In an era where policy decisions have far-reaching social and economic consequences, Jan Niti is leveraging AI to help governments anticipate the real-world impact of their initiatives before implementation. By combining AI-driven compliance checks with advanced policy simulation, the platform evaluates legal validity, economic feasibility, and potential conflicts with existing regulations. Its multi-agent environment models stakeholder responses dynamically, representing groups such as farmers, teachers, unions, and government departments, and drawing insights from historical data, pilot projects, and unstructured sources like news reports and bureaucratic notes. Beyond predicting reactions, Jan Niti also forecasts economic outcomes, helping policymakers avoid wasted resources, fund leakage, and unintended consequences.
In an exclusive discussion with The Interview World at the India AI Impact Expo 2026, Rishika Saraswat and Saksham Pruthi, Co-founders of Jan Niti, delve into the company’s technology, methodology, AI models, data sources, virtual stakeholders, and the broader impact of their AI-driven solutions on policy making. Here are the key insights from their insightful conversation.

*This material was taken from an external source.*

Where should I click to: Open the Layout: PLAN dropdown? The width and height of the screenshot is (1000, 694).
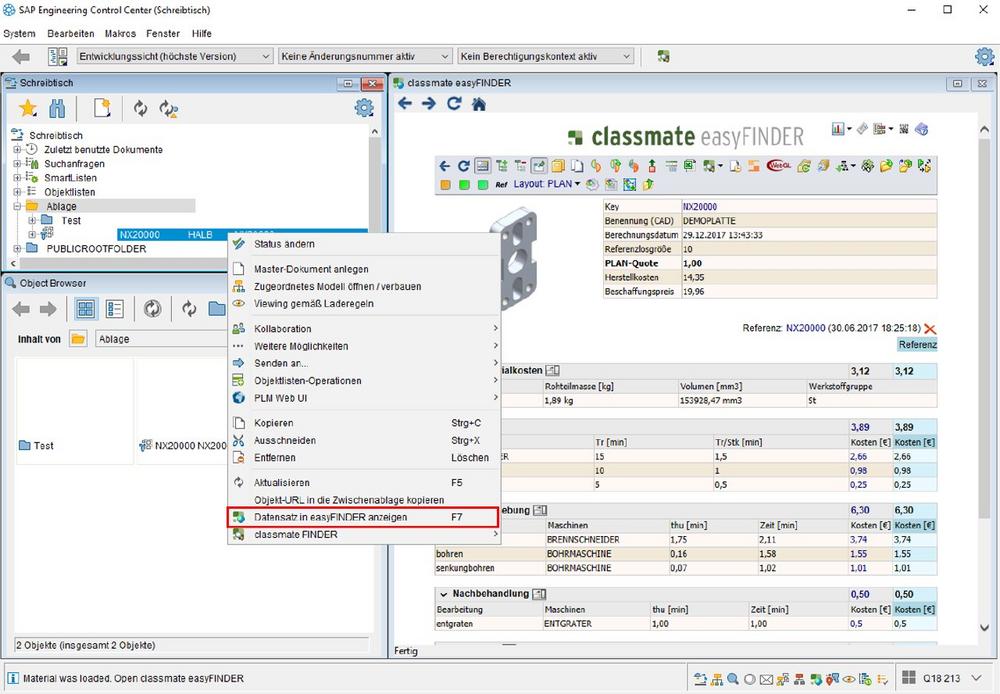[547, 184]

Q: Could you elaborate on the AI-powered solutions that Jan Niti provides?
A: We provide a solution that enables governments to anticipate the real-world impact of their policies before implementation. Our platform combines AI-powered compliance checks with advanced policy simulation. The compliance module assesses legal validity, economic feasibility, and potential conflicts with existing policies. Meanwhile, our AI-driven policy simulation creates a multi-agent environment in which virtual agents represent each stakeholder. These agents interact dynamically, allowing us to model and predict stakeholder responses to proposed policies with high fidelity.
Q: Who are the stakeholders, and how do you engage or create them virtually?
A: We deploy distinct AI agents to represent each stakeholder, such as farmers, teachers, unions, housing authorities, and education departments. Each agent is trained on historical data that captures how these stakeholders reacted to similar policies or decisions in the past. We also incorporate insights from government pilot projects, which test policies on a small scale in select districts. Then, we evaluate how these patterns scale to the broader real world, leveraging diverse unstructured data, including news reports, bureaucratic notes, and other relevant sources. By integrating all these inputs, our platform accurately predicts how stakeholders are likely to respond once a policy is implemented.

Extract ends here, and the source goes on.